Maxwell hésita un moment.

— Pas tout de suite. Nous avons tout le temps d’y penser.

— Vous me faites ce rapport, et pendant ce temps, je vais réfléchir et consulter mes textes. Ensuite, nous pourrons commencer. Avez-vous lu les journaux ou regardé la télévision ?

Maxwell secoua la tête :

— Je n’ai pas eu le temps.

— Ils sont déchaînés. C’est incroyable qu’ils ne vous aient pas coincé, ils doivent vous chercher. Jusqu’à présent, ils ne font que des suppositions. On vous a vu hier soir au « Pig and Whistle ». Les journaux titrent que vous revenez de parmi les morts. À votre place, j’éviterais les journalistes, et, s’ils vous trouvent, ne leur dîtes absolument rien.

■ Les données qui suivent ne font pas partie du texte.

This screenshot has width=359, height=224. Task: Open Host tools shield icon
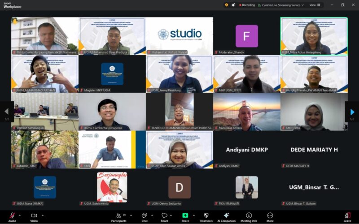click(x=206, y=216)
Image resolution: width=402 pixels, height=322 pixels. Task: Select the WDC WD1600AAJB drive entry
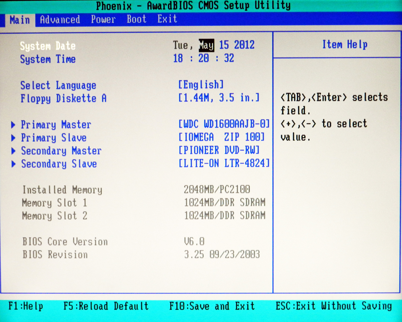tap(224, 124)
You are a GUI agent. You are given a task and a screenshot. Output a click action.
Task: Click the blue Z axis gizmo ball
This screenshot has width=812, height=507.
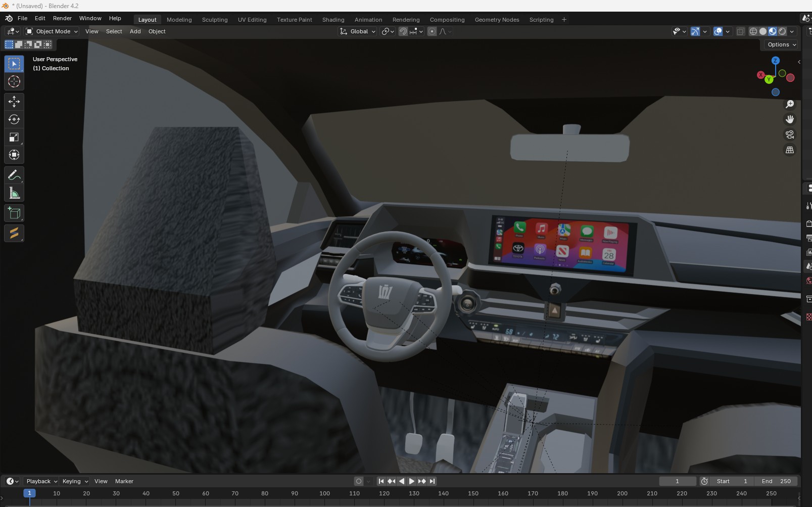coord(775,61)
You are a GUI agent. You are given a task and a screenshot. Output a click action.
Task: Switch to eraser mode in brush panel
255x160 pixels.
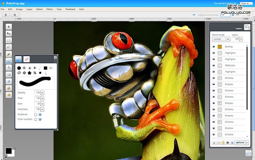[26, 59]
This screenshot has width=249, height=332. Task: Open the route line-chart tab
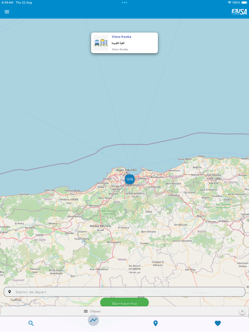[94, 320]
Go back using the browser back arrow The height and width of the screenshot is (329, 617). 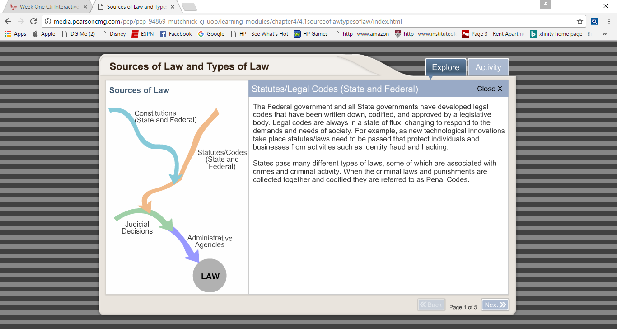pyautogui.click(x=8, y=21)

— Je n’en avais pas l’intention, dit Maxwell.

Ils se regardèrent, assis face à face dans le bureau calme et silencieux.

— Quel gâchis, dit finalement Preston. Quelle foutue pagaille. Dans le fond, Pete, je trouve cela plutôt drôle.

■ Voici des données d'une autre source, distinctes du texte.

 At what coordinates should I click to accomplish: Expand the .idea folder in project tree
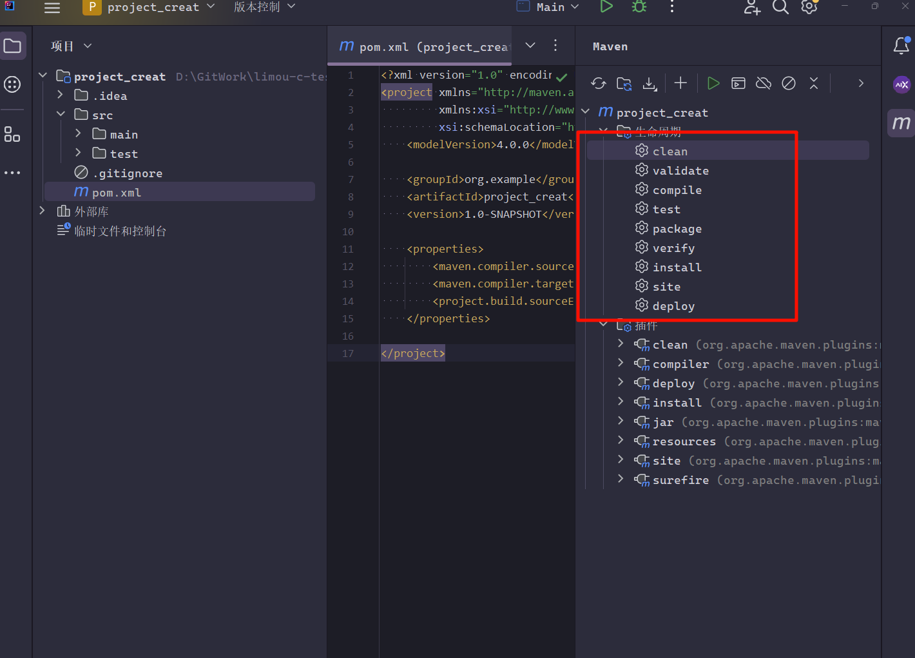click(x=61, y=95)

— Au fait, dit Maxwell, Nancy m’a invité ce soir à un cocktail chez elle. Je me demandais si cela avait un rapport avec mon aventure. Remarquez, elle m’invite de temps en temps.

Preston sourit :

— C’est normal, vous êtes célèbre. Vous serez le clou de sa soirée.

— Je ne suis pas certain que ce soit pour cela. Elle a dû entendre dire que j’avais réapparu et cela a piqué sa curiosité.

— Oui, dit Preston sèchement, elle a envie de savoir.